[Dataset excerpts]
------------------------------------------------

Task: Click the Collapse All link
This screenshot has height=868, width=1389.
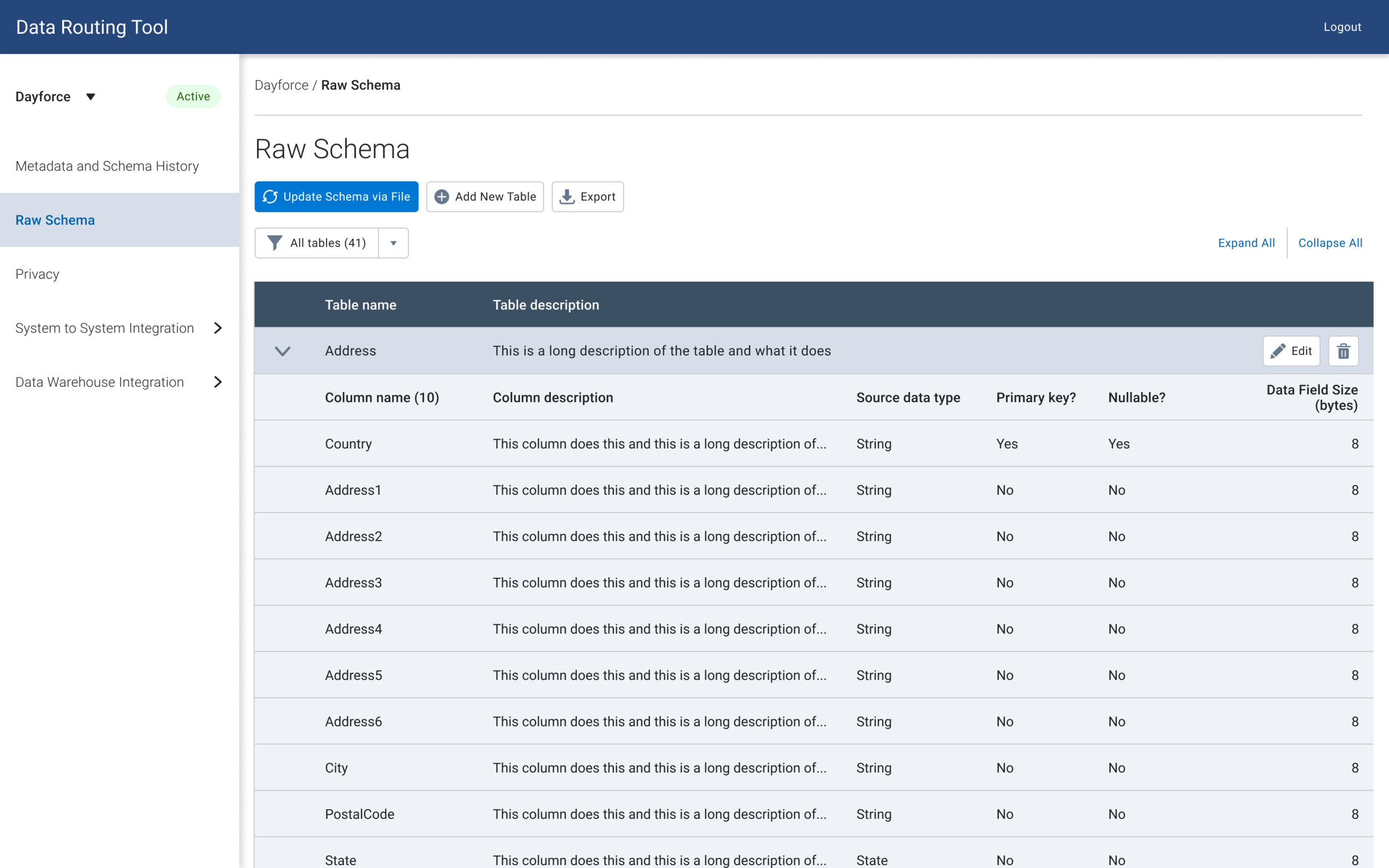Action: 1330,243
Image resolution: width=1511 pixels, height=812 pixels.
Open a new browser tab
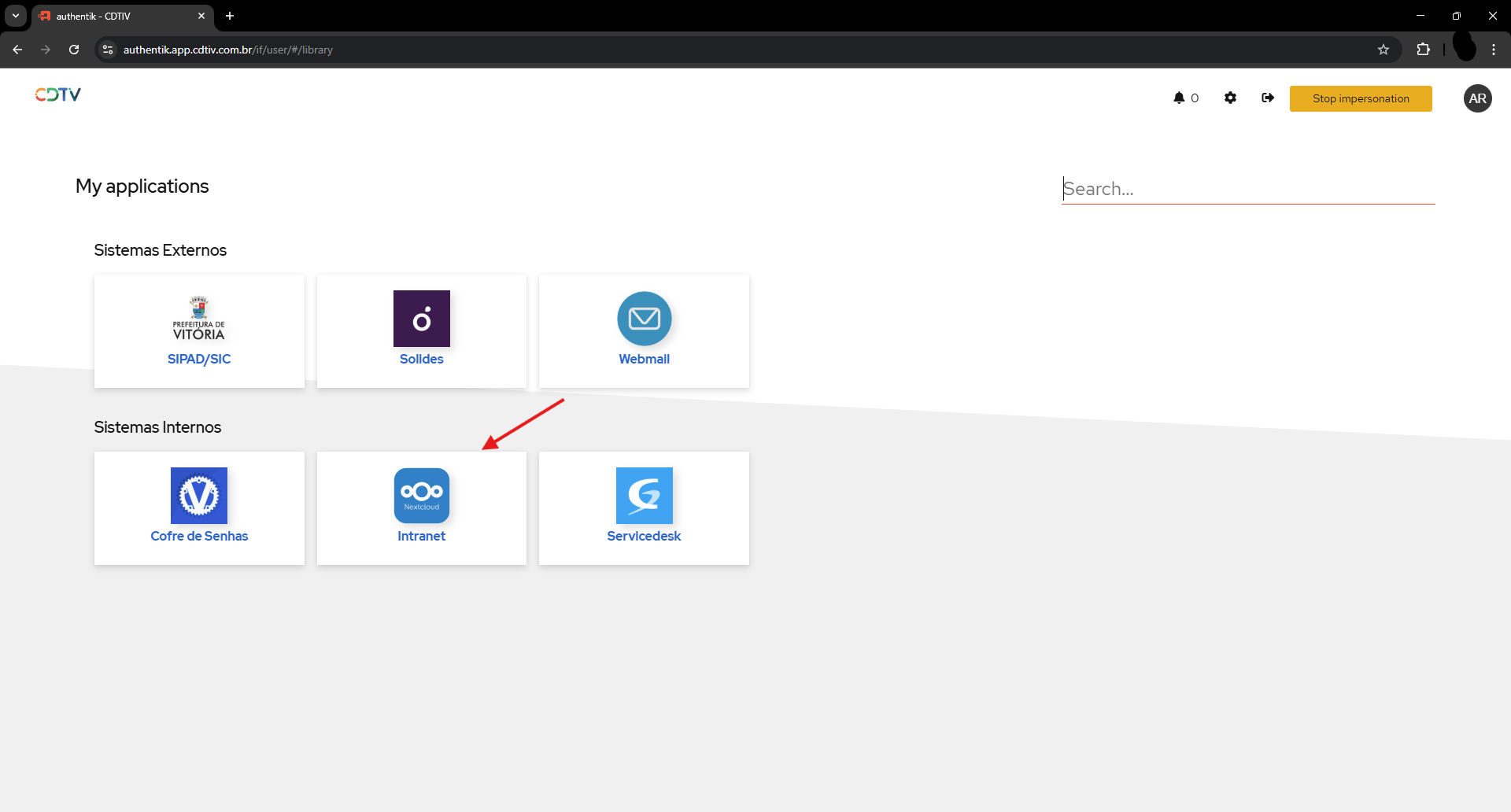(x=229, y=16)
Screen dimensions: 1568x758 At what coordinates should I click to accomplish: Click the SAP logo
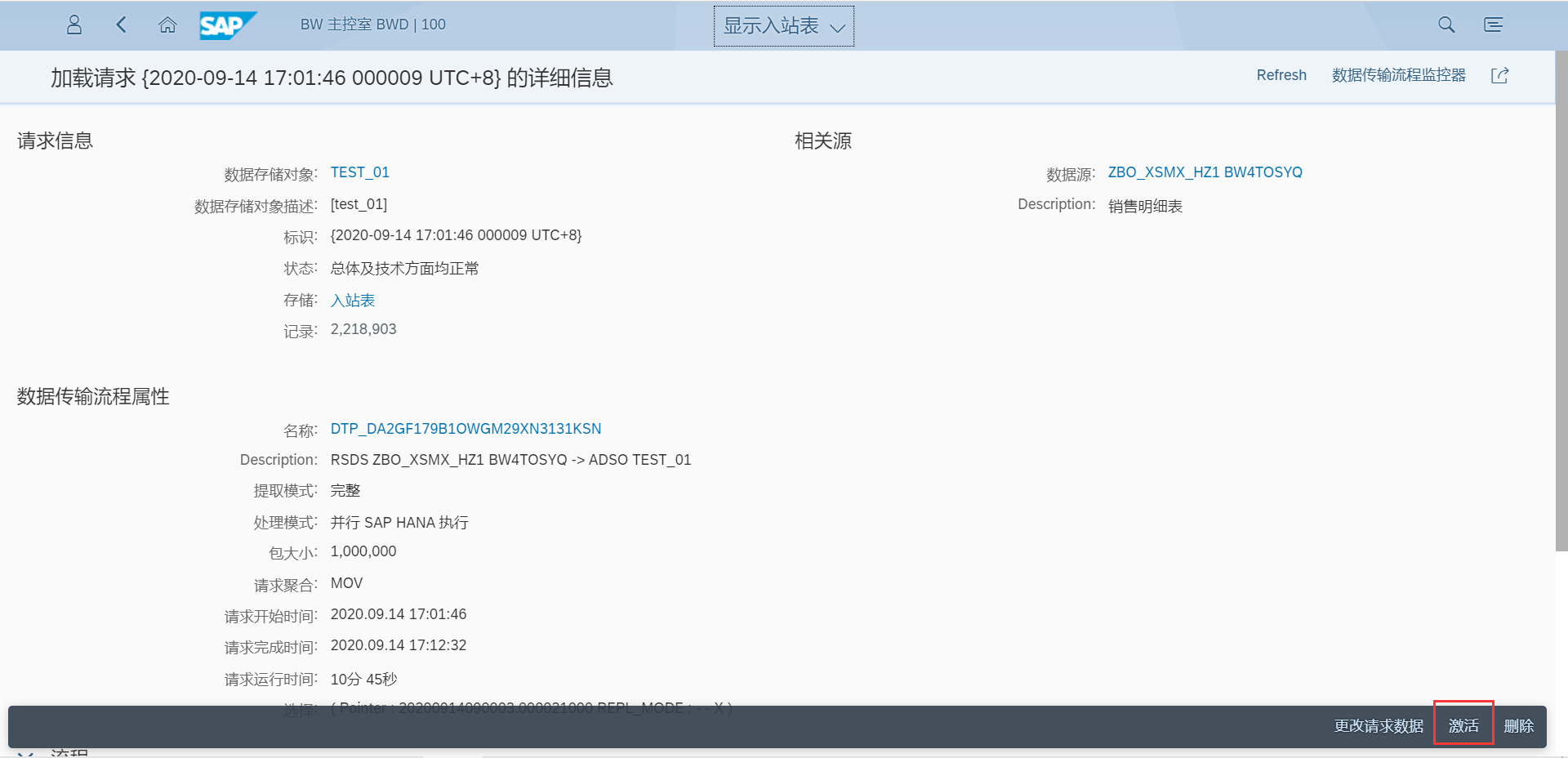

------------------------------------------------

Line count for the word "Click": tally the lines of the records above that hold it and give only that figure.

2